=== Data for this exercise ===

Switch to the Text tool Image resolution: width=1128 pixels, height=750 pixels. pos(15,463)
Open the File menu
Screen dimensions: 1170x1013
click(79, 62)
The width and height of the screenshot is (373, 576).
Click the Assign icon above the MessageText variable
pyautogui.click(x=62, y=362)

===
=== Data for this exercise ===

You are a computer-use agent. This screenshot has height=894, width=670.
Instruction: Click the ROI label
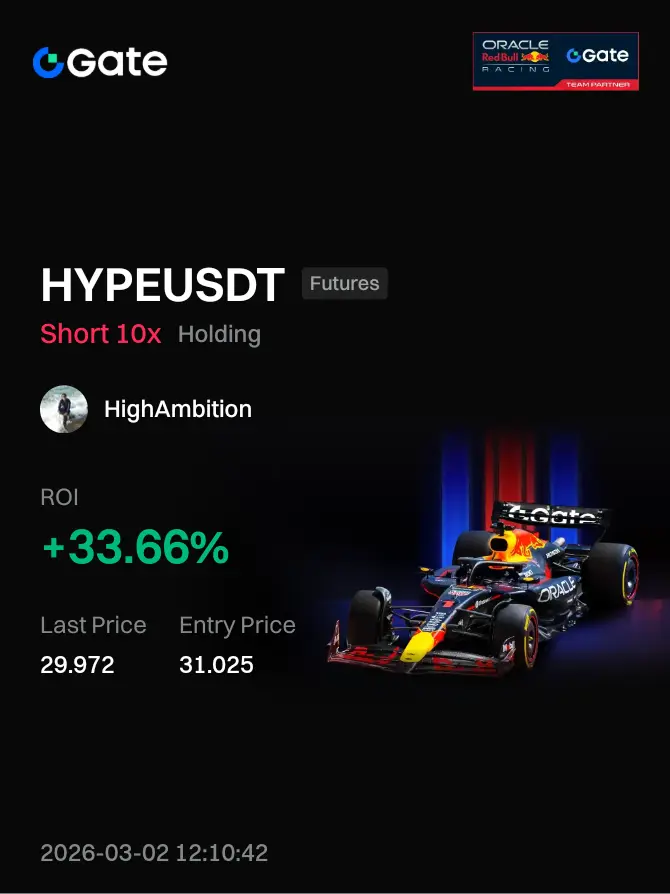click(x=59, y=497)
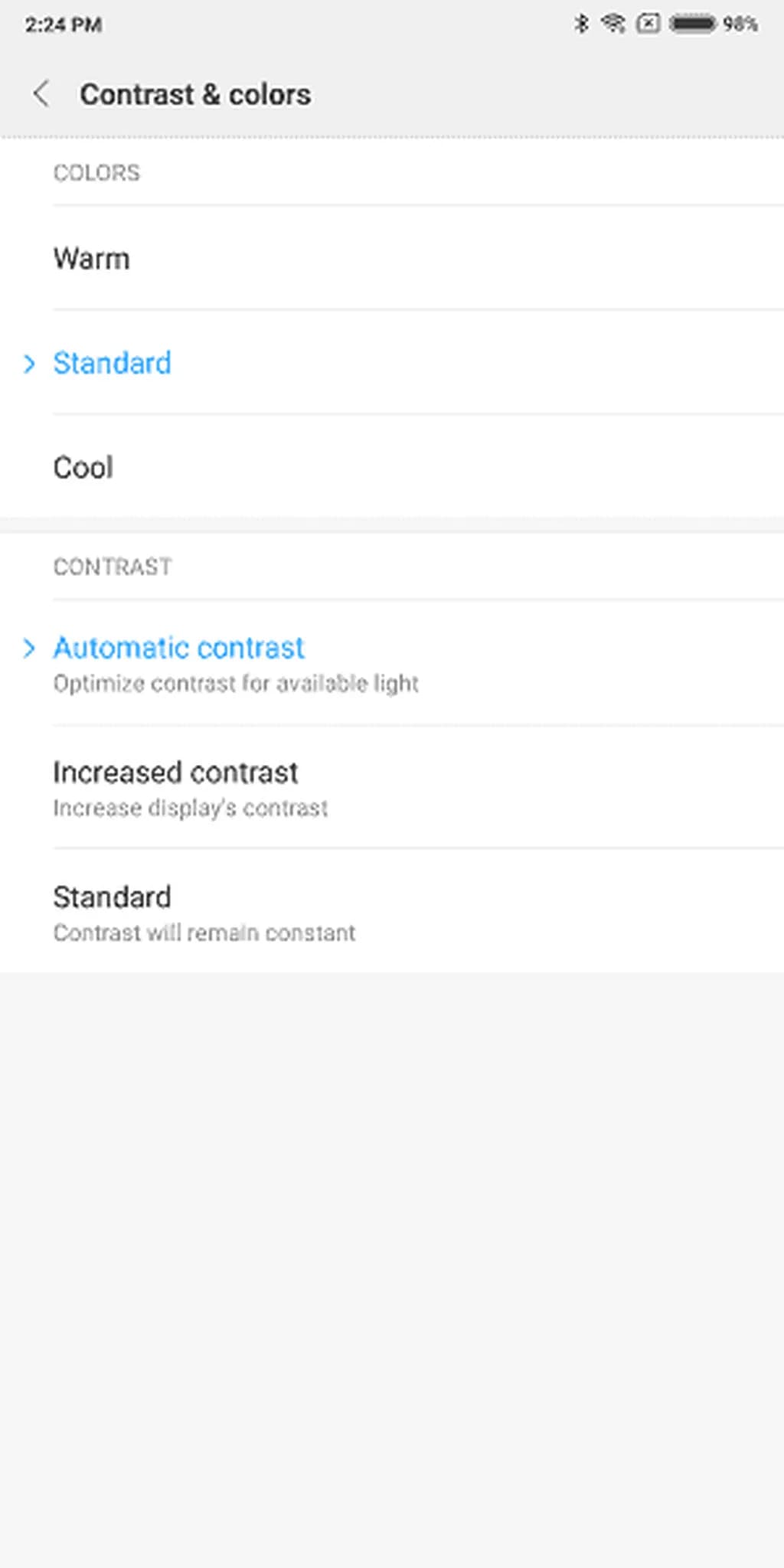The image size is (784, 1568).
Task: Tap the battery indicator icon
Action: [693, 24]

===

## What you have to do
Lines from the entries that contain the string "screenshot" must be found and copied.

## Result for this task
The width and height of the screenshot is (373, 576).
You are a computer-use agent. This screenshot has height=894, width=670.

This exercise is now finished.